Se trata de un camino de piedras que cruzaba por la Nueva Valladolid hasta la zona del bajío michoacano, que ahora se planea preservar.
El arqueólogo Ramiro Aguayo Haro, coordinador de los trabajos de inspección y recuperación del camino por parte del INAH Michoacán, aseguró que la institución trabaja en el salvamento arqueológico de 350 metros lineales del camino de piedra.
Aseguró que esto no impide que las obras del distribuidor vial deba ser detenidas.
El salvamento arqueológicos consiste en recuperar la la cantidad mayor de información de un vestigio que no será conservable por sus características, por lo que en un plazo de cuatro semanas equipos interdisciplinarios trabajaran en conseguir todos los datos posibles por medio de inspecciones.
Este lunes inició la inspección geofísica del camino con la implementación de un rada de penetración, una máquina que permite identificar los elementos del subsuelo y determinar la extensión territorial de lo que se verá afectado por la construcción del distribuidor vial.
El arqueólogo afirmó que existe la posibilidad de que no todo el camino tenga que ser tapado por la obra, sin embargo, la mayoría del empedrado no volverá a ver la luz, debido a ello, resaltó, es que se busca recolectar información que pueda ayudar a entender cómo se transitaba en Morelia en épocas antiguas.

“Lo que pretendemos es conocer las características del camino, como fue construido, de donde venía la piedra, como lo construían, sí habrían zanjas, si es un empedrado simple, los cambios en el medio ambiente, esto último por medio de estudios de polen, registrar qué características tiene cada elemento, pues sabemos que no lo podremos conservar”, apuntó.

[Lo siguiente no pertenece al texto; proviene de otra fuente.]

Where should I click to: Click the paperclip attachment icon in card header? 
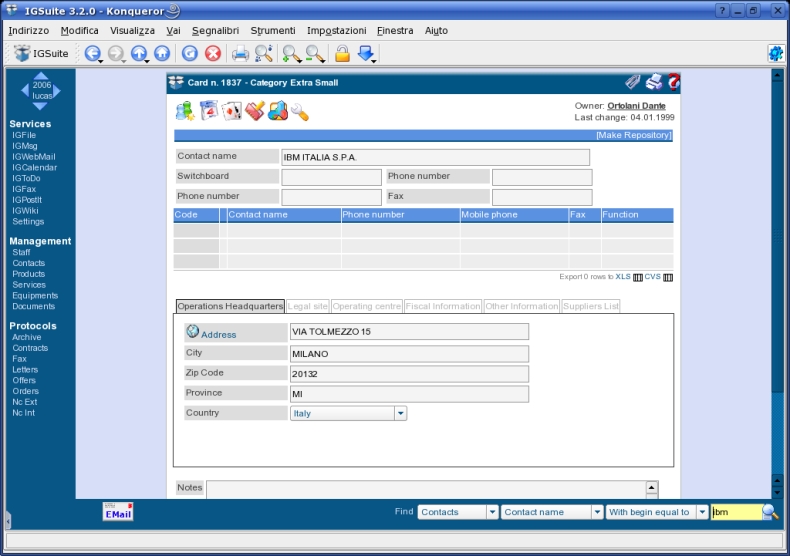633,82
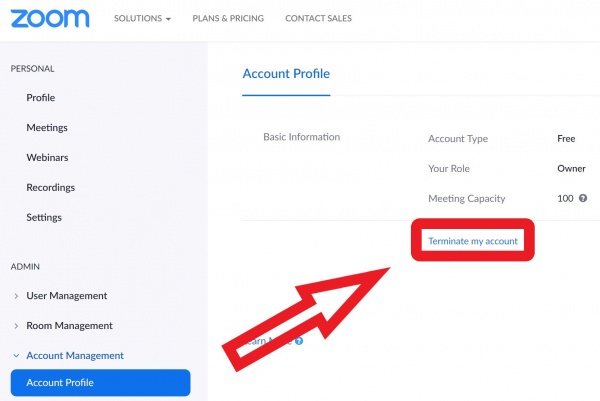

Sin embargo, subrayó que la realización de este trabajo no debe ser un impedimento para que avance la construcción del distribuidor vial, pues a la par que ellos llevan a cabo sus tareas, la empresa a cargo de la edificación puede continuar con otro frente o “pisándole los talones” al INAH.
Refirió que la idea del instituto es ajustarse a los tiempos establecidos por la constructora y la Secretaría de Comunicaciones y Obras Públicas (SCOP) a expensas de los hallazgos que se lleven a hacer durante la inspección del camino.
Aguayo Haro agregó que el salvamento arqueológico es un trabajo que se realiza de manera común en la realización de grandes obras de infraestructura, con la finalidad de conocer lo que encuentra debajo de nuevas construcciones y que la población conozca la historia de los sitios que visita.
Comentó que una vez que culminen los trabajos de investigación, el Centro INAH Michoacán llevará a cabo una serie de acciones de promoción y difusión de los resultados obtenidos, pese a que aún se desconoce la dinámica de comunicación, detalló que podría tratarse carteles y espectaculares en la zona o una experiencia de realidad virtual por medio de dispositivos digitales.